Mikroexpressionen sprechen mehr als 1000 Worte

Der Blick ist einfach genial, oder? Winfried Kretschmann, der grüne Ministerpräsident Baden-Würtembergs, kann sein Gesicht mit genialen Mimiken kleiden. Es genügt, seinen Namen bei einem Suchprogramm einzugeben und ab geht die Post. Lachend, überlegend, entschlossen, betroffen, zielstrebig, selbstbewusst, erschüttert oder wie hier: skeptisch. 

Im Bruchteil von Sekunden wechseln wir am Tag mehrfach unsere "Mikroexpressionen", also die vielen kleinen Ausdrucksformen, mit denen wir mehr sagen als 1000 Worte es können. Sie werden auch "Mikormimiken" genannt.

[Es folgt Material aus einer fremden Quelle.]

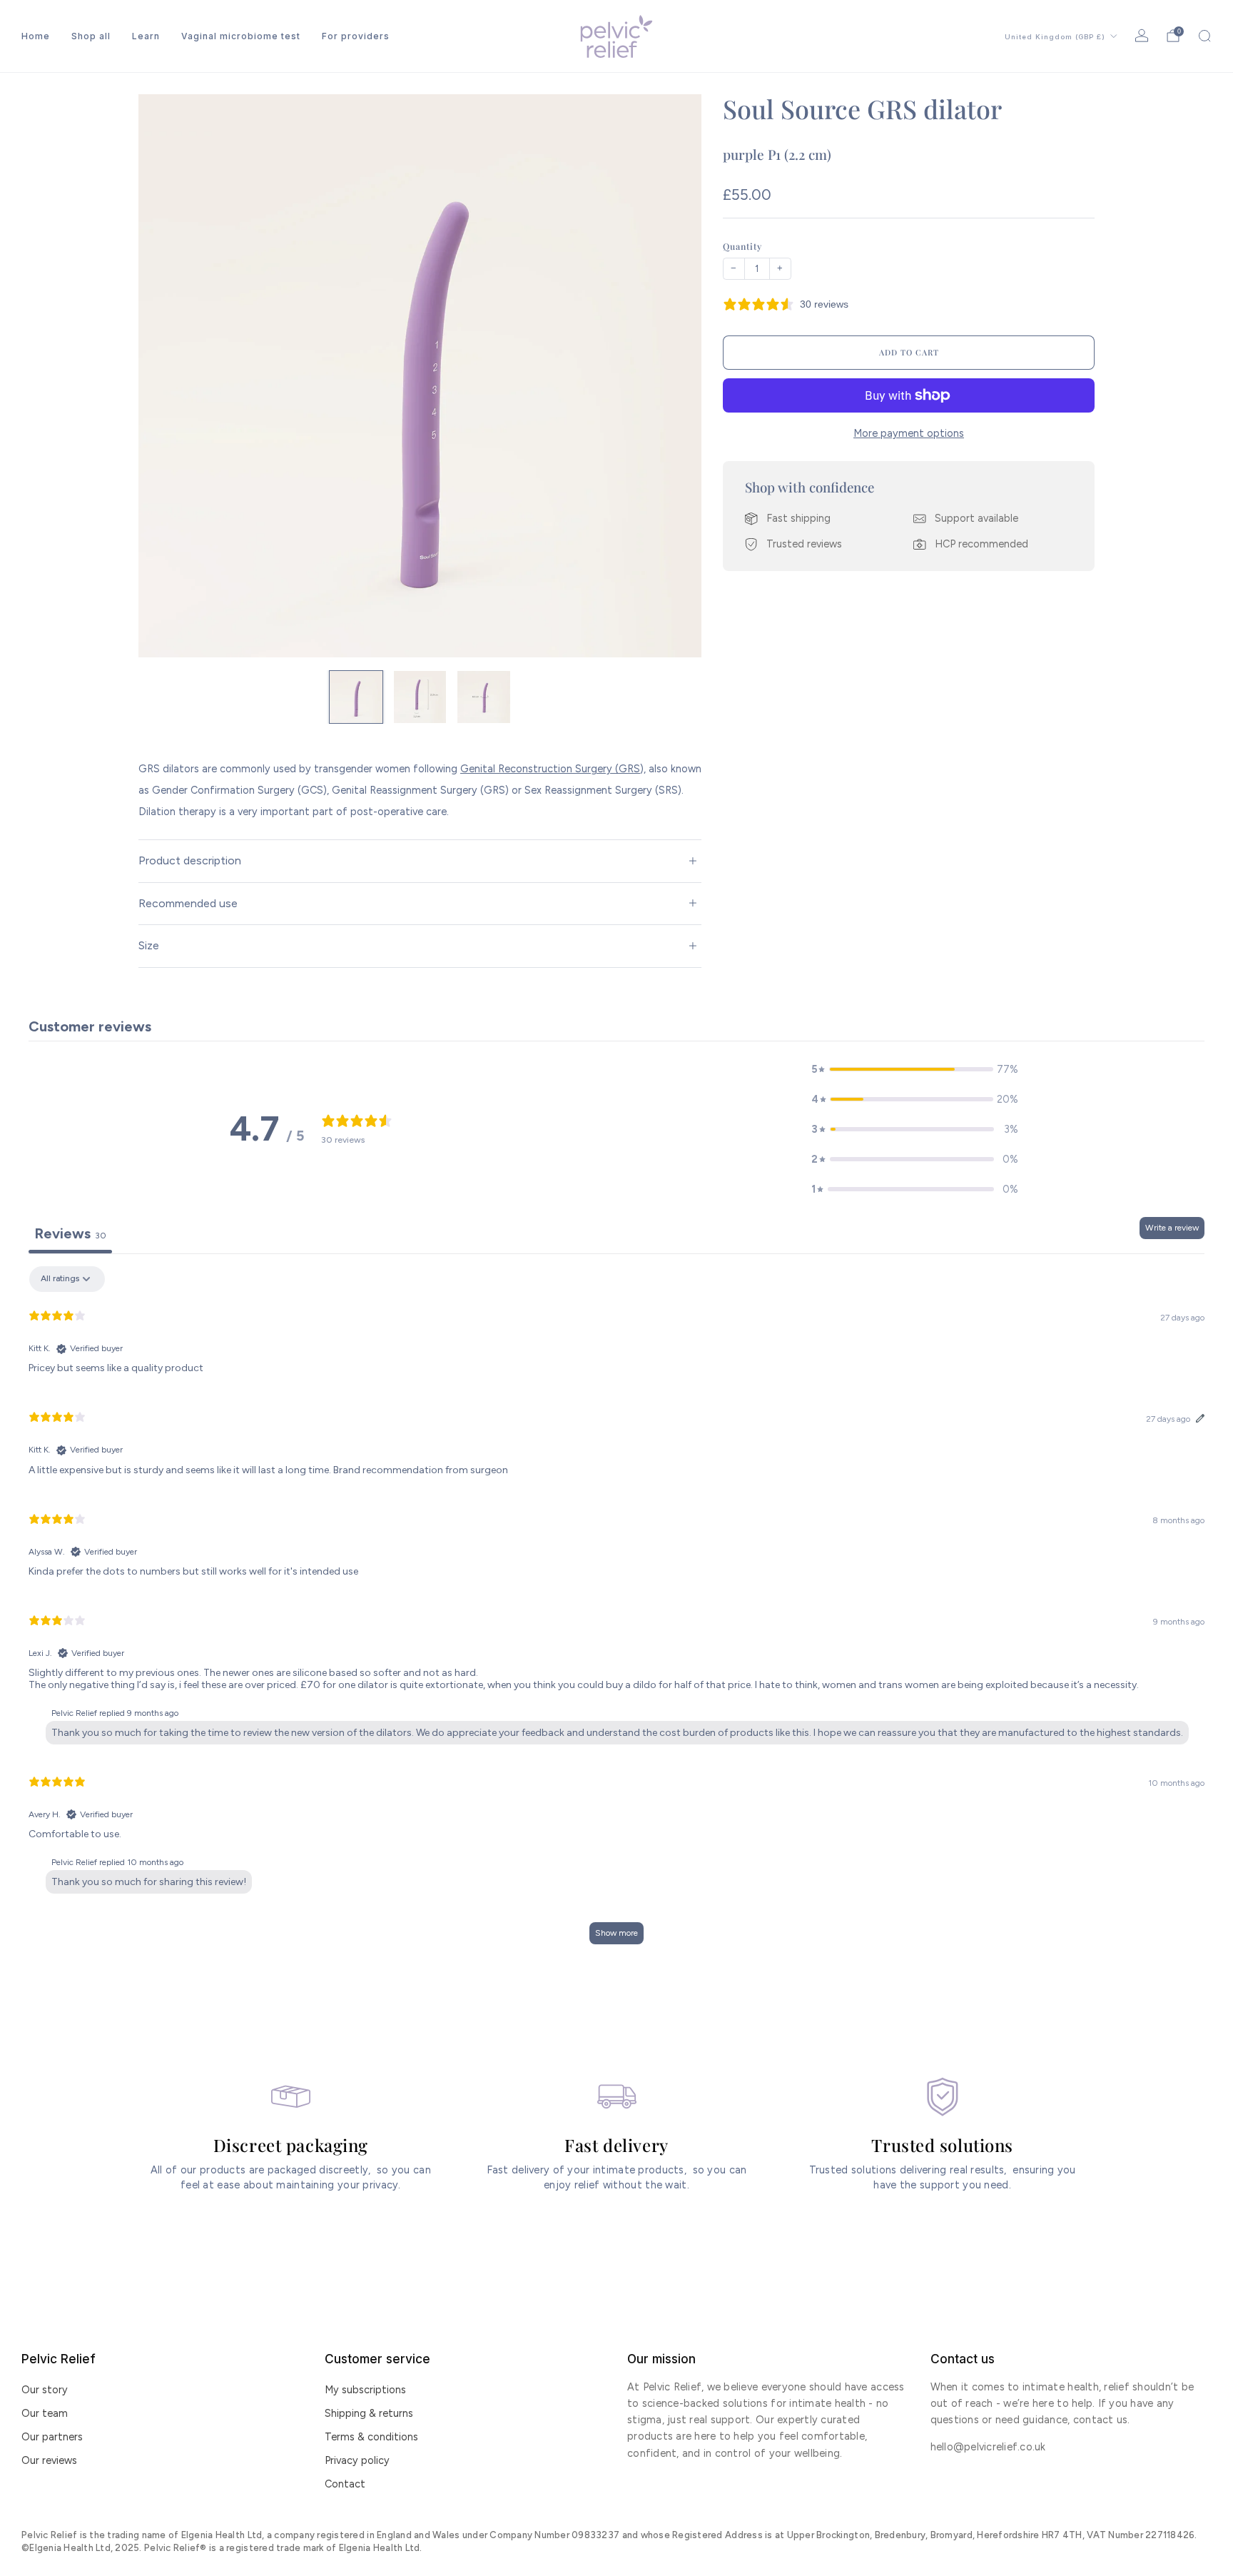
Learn (146, 36)
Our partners (52, 2436)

Obwohl die TV-Serie rein fiktiv und sicher auch schon in die Jahre gekommen ist, so kann ich sie doch nur wärmstens empfehlen: "Lie to me". Der fiktive Dr. Lightman (er bringt halt Dinge ans Licht!) macht beruflich und auf wissenschaftlichem Niveau nichts anderes: Er studiert Gesichtsausdrücke, kleinste Regungen in der Mimik. Am besten - so erfährt man denn in jeder Serie - sind solche Mikroexpressionen in hochauflösenden Videoaufnahmen, in Zeitlupe abgespielt, zu erkennen. Gerade Profiler im Bereich der Kriminalität machen genau das: Wie sagt wer was? Mit Trauer oder Ekel oder Verachtung? Oder eher mit Interesse und Neugierde, oder doch Genugtuung? Das alles in nur Bruchteilen von Sekunden.

 

Ein Beispiel: Stellen Sie sich einfach nur vor, jemand klingelt an Ihrer Tür und sagt: "Hallo, ich bin Gott!" oder "Hände hoch, Überfall!" - Skepsis, Schrecken, Angst, Panik? Oder halten Sie das eine wie das andere für einen Witz? Wie würden Sie schauen? Augenbrauen nach oben gezogen, offene Pupillen, Mundwinkel nach unten (nicht wie Frau Merkel! - das wäre ja Skeptizismus pur) oder angedeutetes (erzwungenes Lächeln)?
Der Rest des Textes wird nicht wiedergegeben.